Stimmen die Aussagen (a), (b) und (c) mit dem Forumstext über den Speicherverbrauch von Java-Programmen überein? Beantworten Sie jede mit Ja oder Nein und zitieren Sie wörtlich die Stelle im Forumstext, die den Ausschlag gibt.
(a) Mit einem Profiler wie JProfiler lässt sich der Speicherverbrauch genau analysieren.
(b) Unter Windows gibt die Anzeige des Speicherverbrauchs am Prozess den Verbrauch völlig korrekt wieder.
(c) Eclipse setzt nur die VM-Parameter, die in der Launch angegeben wurden.

→ **ZITIERTER TEXT**:
○ ○ ○ ○

Doch, das tut es. Siehst du schon daran das du die VM für jedes Projekt einzeln auswählen kannst und auch VM-Paramter übergeben kannst.
Lass dir das lieber vom OS deiner Wahl anzeigen. Auf die Ausgabe dieser Methode würde ich nicht vertrauen.


----------



## byte (1. Dez 2006)

Unter Windows siehst Du es auch daran, dass ein neuer javaw.exe Prozess hinzukommt.

Wenn Du es genau wissen willst, dann würde ich mal einen Profiler (z.B. JProfiler) verwenden. Da kannst Du den Speicherverbrauch ganz genau analysieren.


----------



## Lucifer002 (8. Jan 2007)

Unter Windows ist die Anzeige vom Speicherverbrauch am Prozess nicht ganz wahrheitsgemäß! Hierfür sollte man wirklich von der Runtime die totalMemory und die freeMemory beim start vom Programm mal ausgeben. Vllt auch noch die maxMemory. Bei Eclipse ist es so, dass sehr viele VM-Parameter gesetzt werden, auch wenn man es in der Launch nicht angegeben hat. Ich denke mir hier nur, dass beim Start mit Eclipse ein höherer -Xms(MinimumSpeicher) bzw -Xmx(Maximumspeicher) angegeben wird und daher gleich beim Start mehr Speicher von der JVM allogiert wird 
Einfach mal ausprobieren und versuchen. Kannst ja deine Ergebnisse hier posten


----------

○ ○ ○ ○

→ **DATENAUSZUG**:
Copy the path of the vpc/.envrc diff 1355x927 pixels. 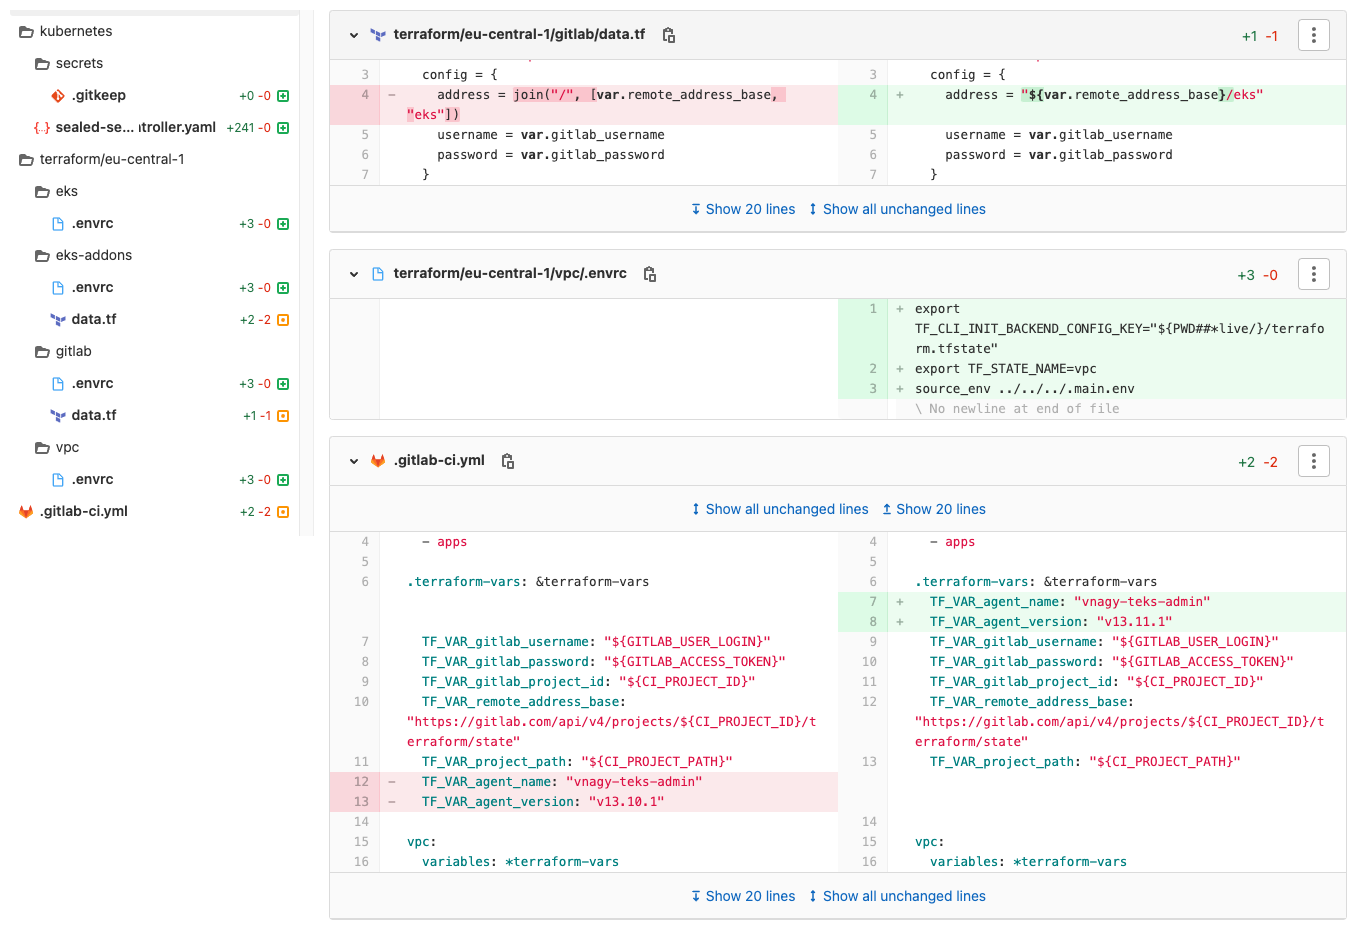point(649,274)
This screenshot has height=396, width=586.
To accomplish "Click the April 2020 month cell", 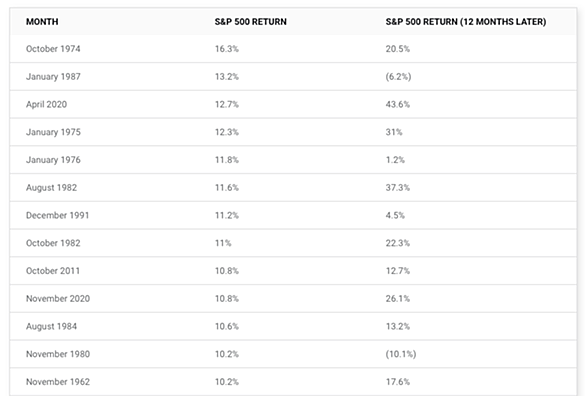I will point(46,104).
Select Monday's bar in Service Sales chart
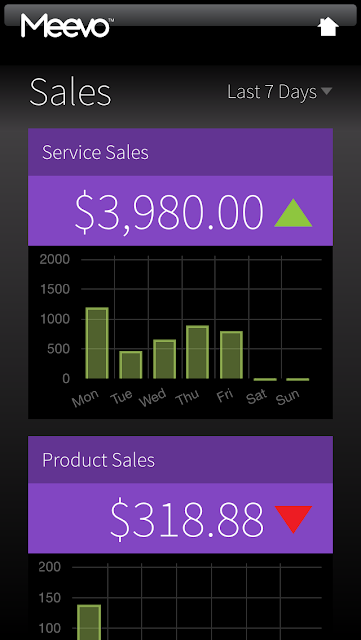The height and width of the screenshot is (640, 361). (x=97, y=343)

○ ○ ○ ○

→ **LÖSUNG ZUR AUFGABE**:
(a) Ja: „Da kannst Du den Speicherverbrauch ganz genau analysieren.“
(b) Nein: „Unter Windows ist die Anzeige vom Speicherverbrauch am Prozess nicht ganz wahrheitsgemäß!“
(c) Nein: „Bei Eclipse ist es so, dass sehr viele VM-Parameter gesetzt werden, auch wenn man es in der Launch nicht angegeben hat.“